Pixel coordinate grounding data
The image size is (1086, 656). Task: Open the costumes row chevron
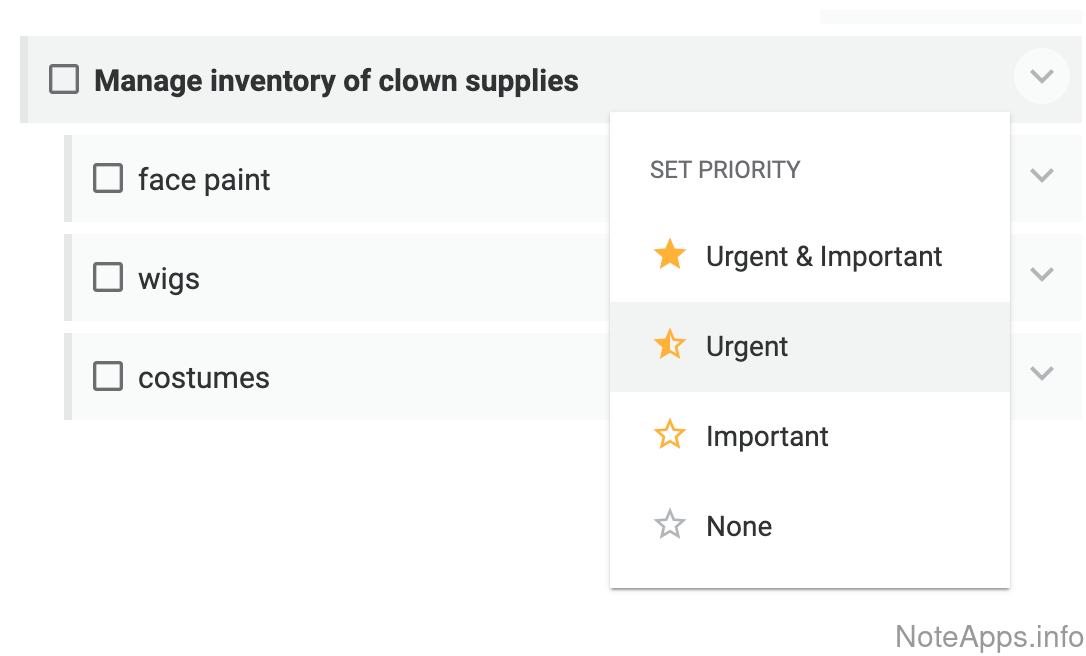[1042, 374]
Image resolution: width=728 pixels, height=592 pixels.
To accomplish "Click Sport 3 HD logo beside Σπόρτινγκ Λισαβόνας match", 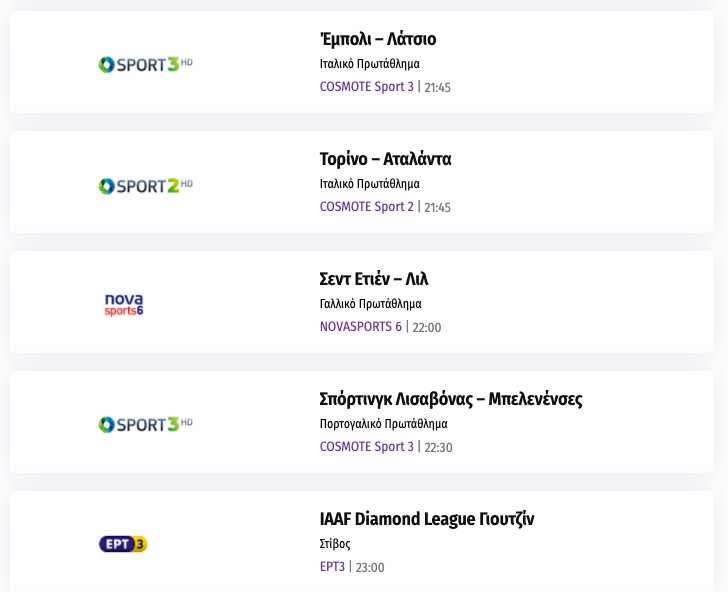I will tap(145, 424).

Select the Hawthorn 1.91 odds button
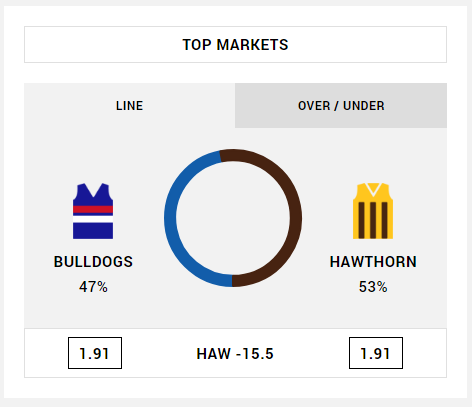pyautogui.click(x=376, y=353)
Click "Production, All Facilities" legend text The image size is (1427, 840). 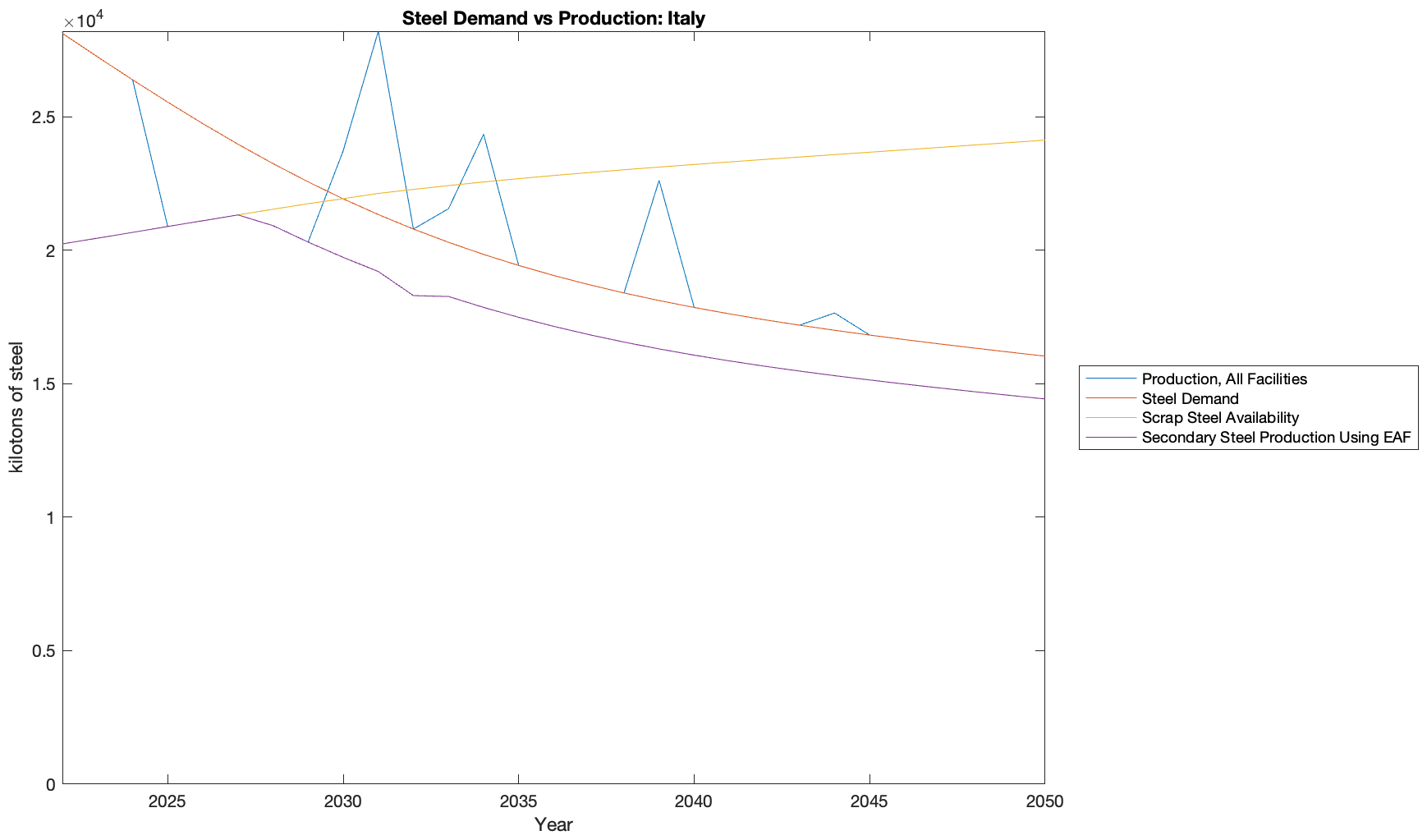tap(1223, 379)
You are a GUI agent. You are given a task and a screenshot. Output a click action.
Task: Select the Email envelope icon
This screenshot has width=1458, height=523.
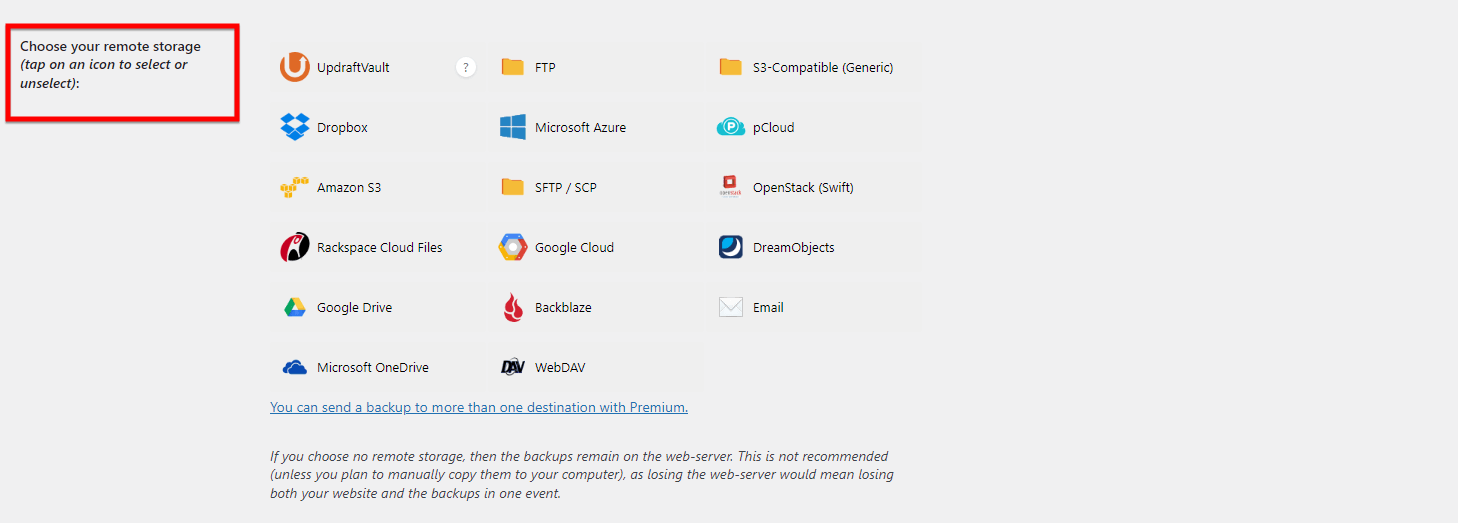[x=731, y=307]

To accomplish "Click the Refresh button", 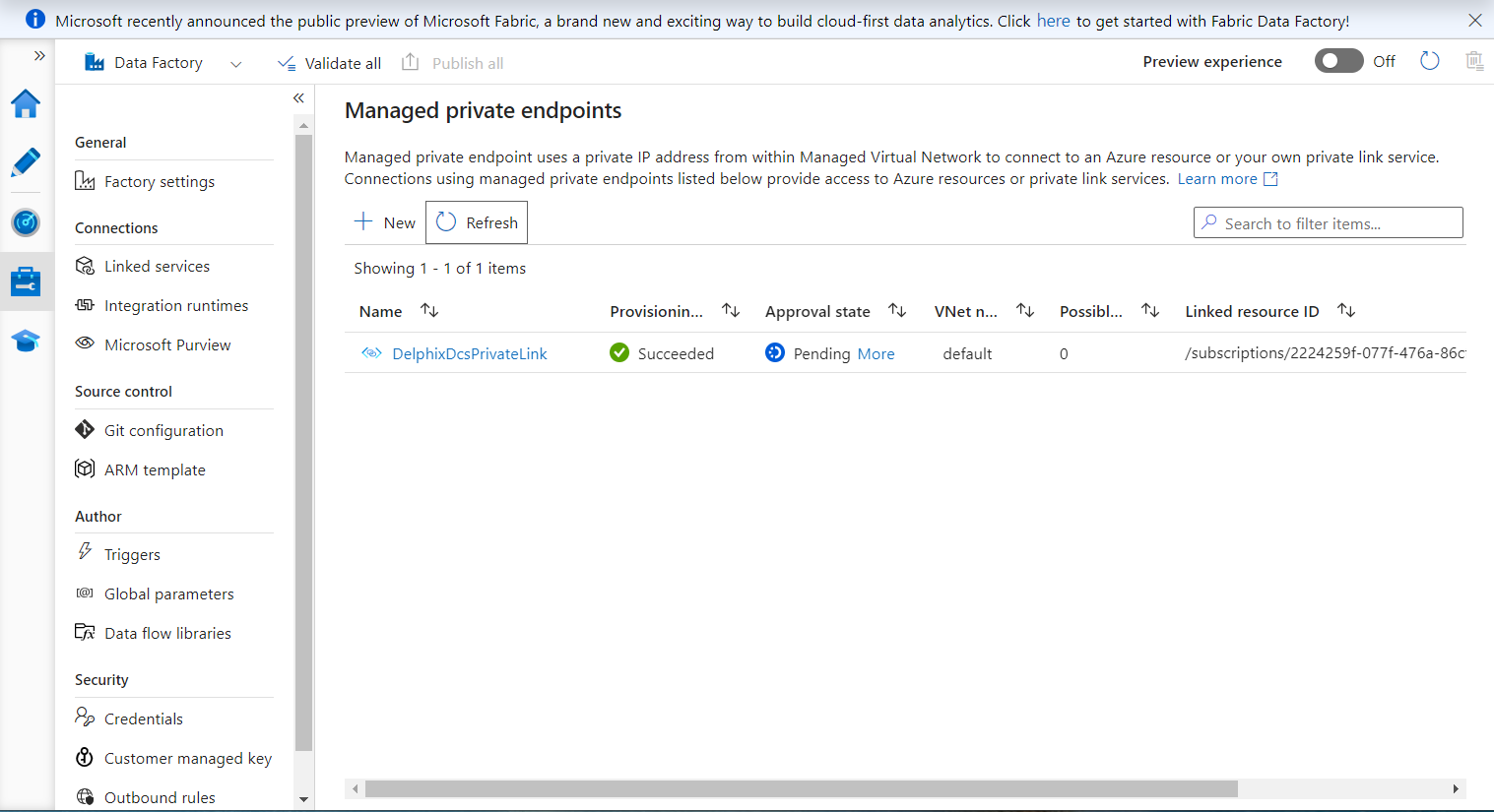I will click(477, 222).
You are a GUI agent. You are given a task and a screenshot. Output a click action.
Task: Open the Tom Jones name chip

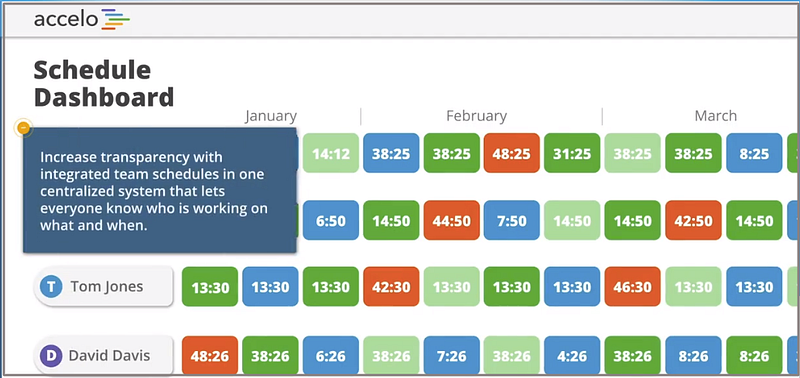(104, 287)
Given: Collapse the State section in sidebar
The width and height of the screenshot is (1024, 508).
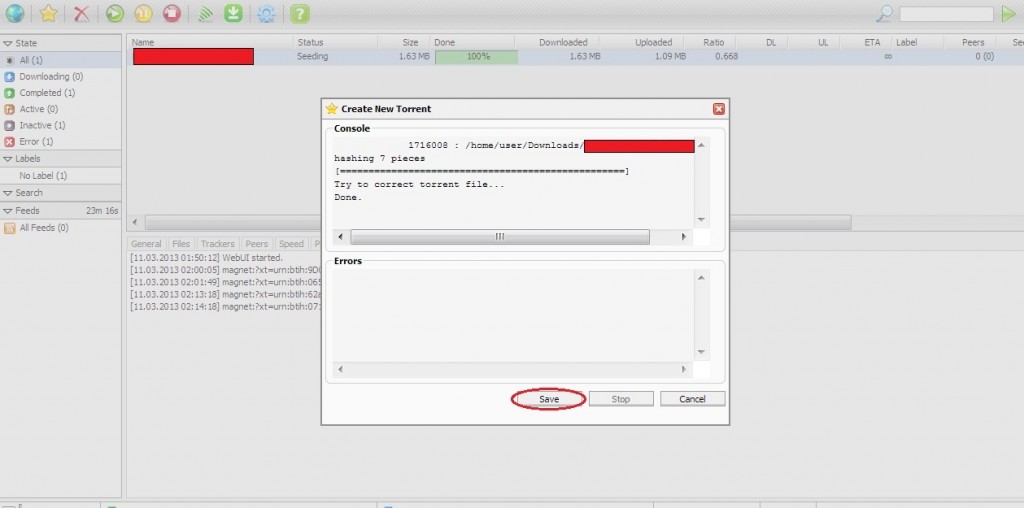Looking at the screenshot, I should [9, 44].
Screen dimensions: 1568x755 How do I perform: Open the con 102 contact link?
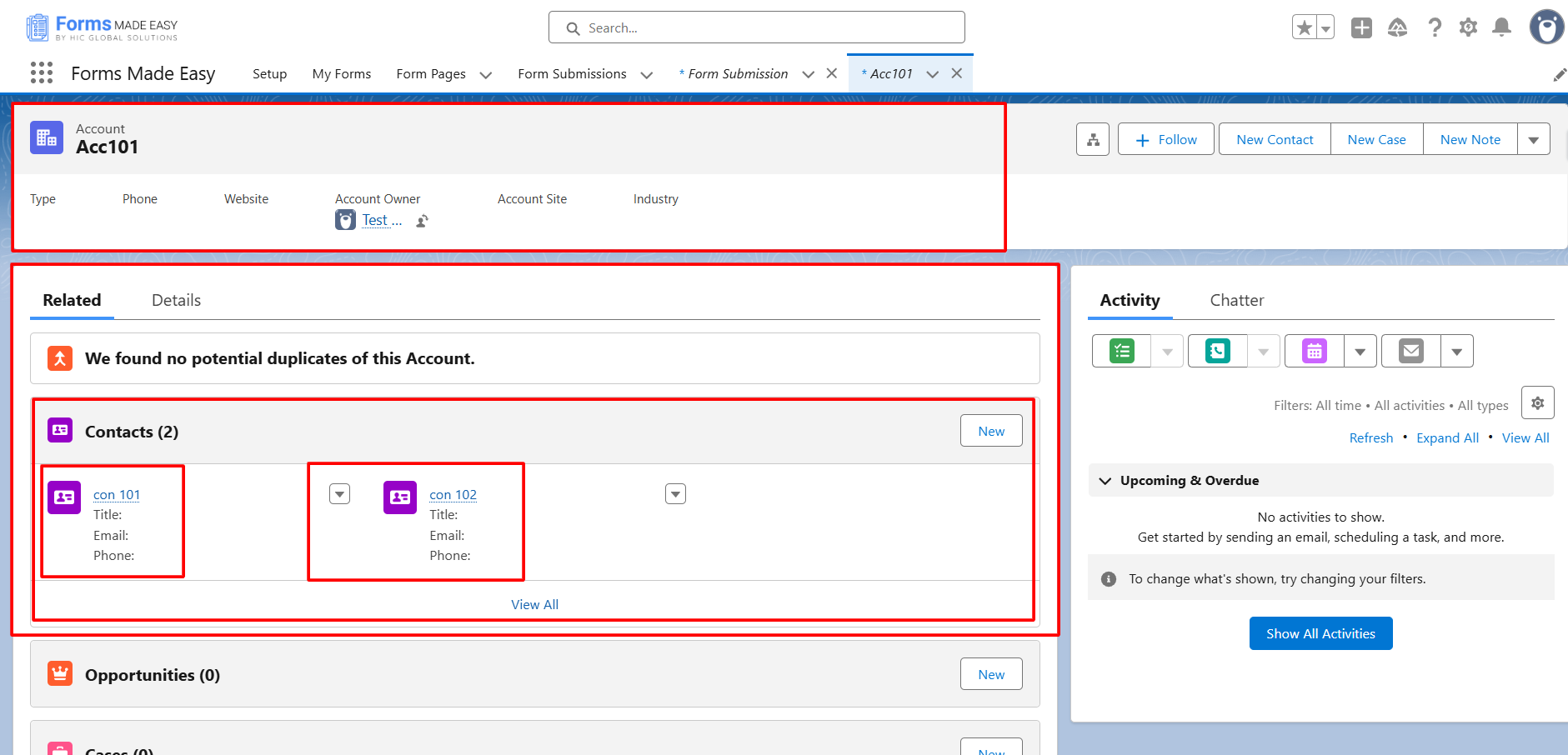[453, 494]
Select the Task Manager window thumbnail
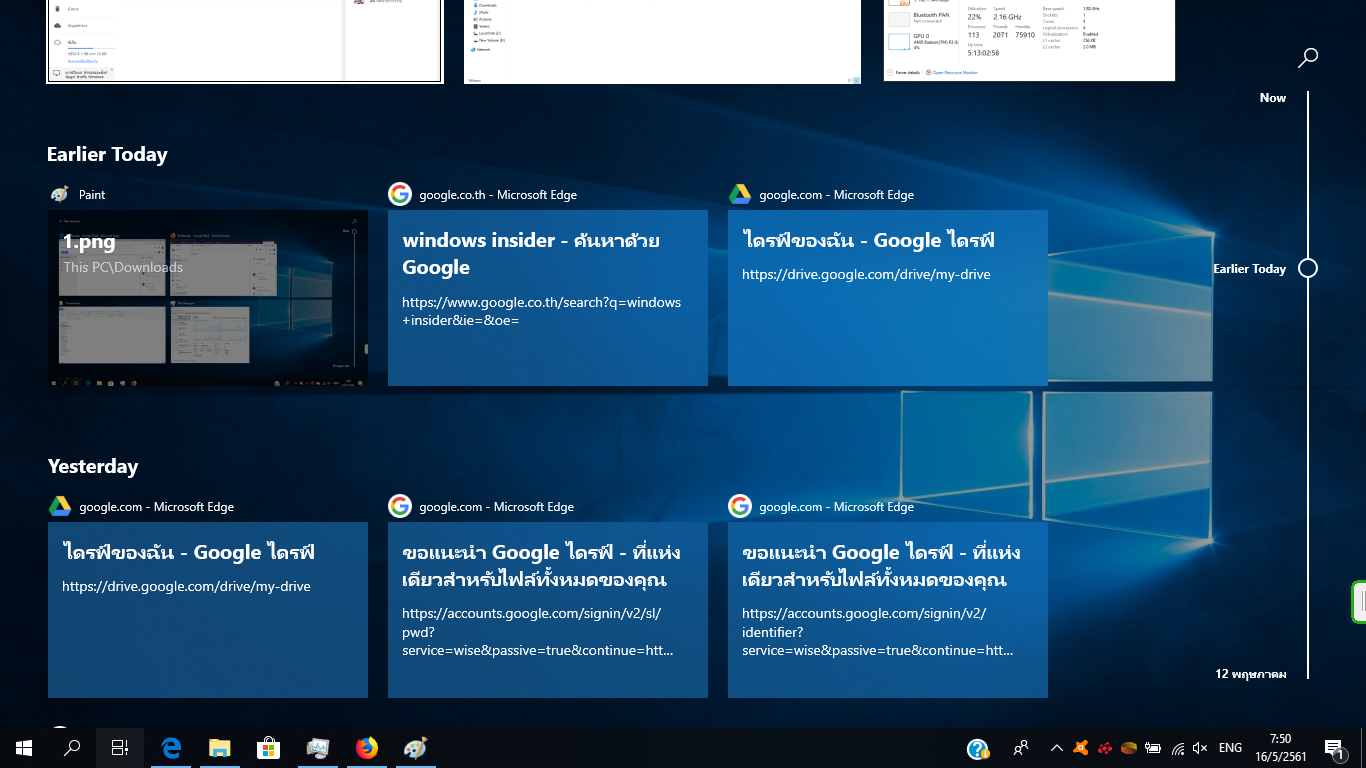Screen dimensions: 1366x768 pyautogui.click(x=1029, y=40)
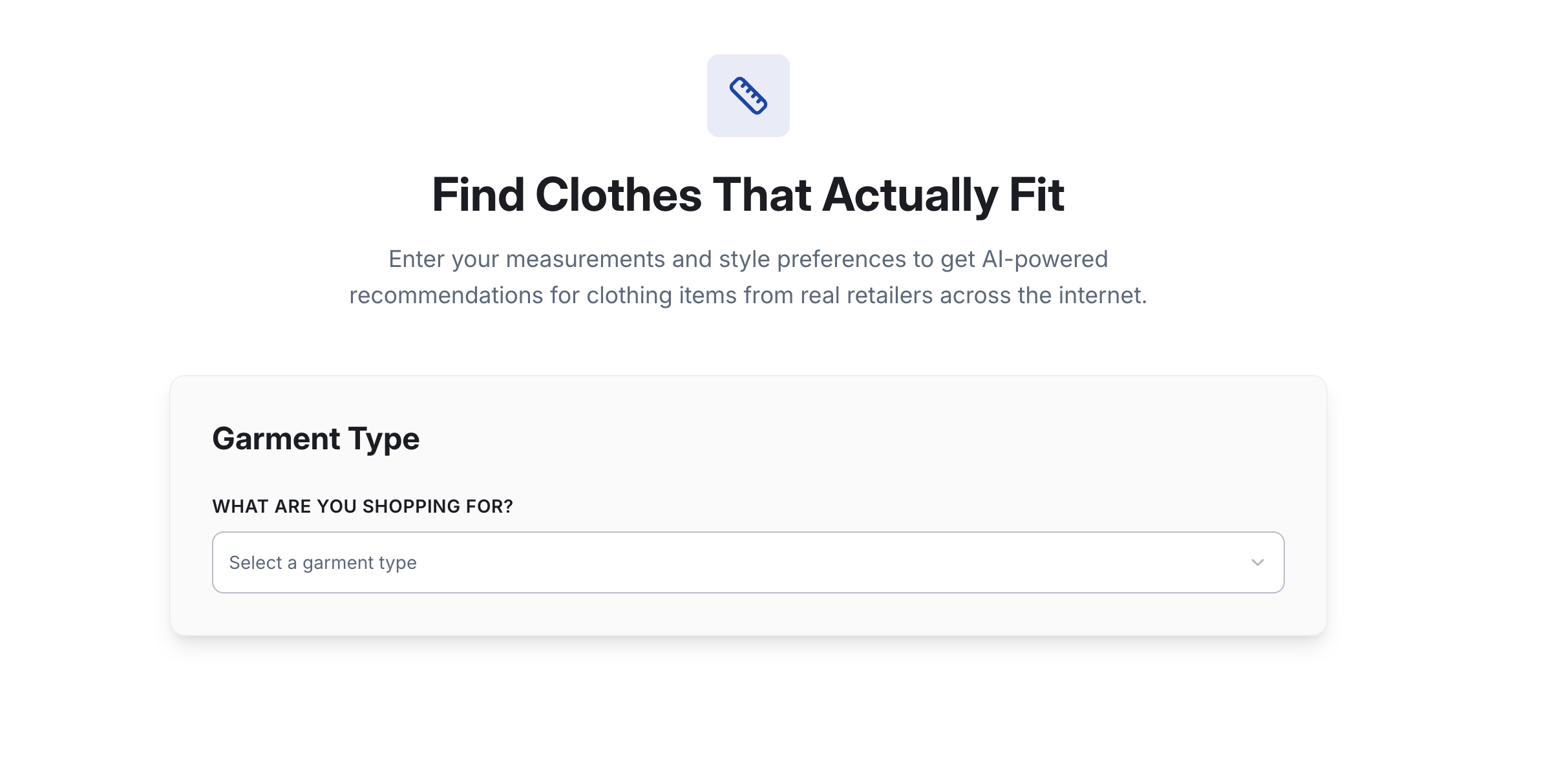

Directions for this task ▸ Print only the lines from the one with "The width and" through the last line of the data above, exactly and with both ends, and please omit any pictures.

Your solution ▸
The width and height of the screenshot is (1024, 508).
Looking at the screenshot, I should [9, 44].
Screen dimensions: 1568x755 How do I perform: Open the con 102 contact link?
[453, 494]
Select the Task Manager window thumbnail
Screen dimensions: 1366x768 pyautogui.click(x=1029, y=40)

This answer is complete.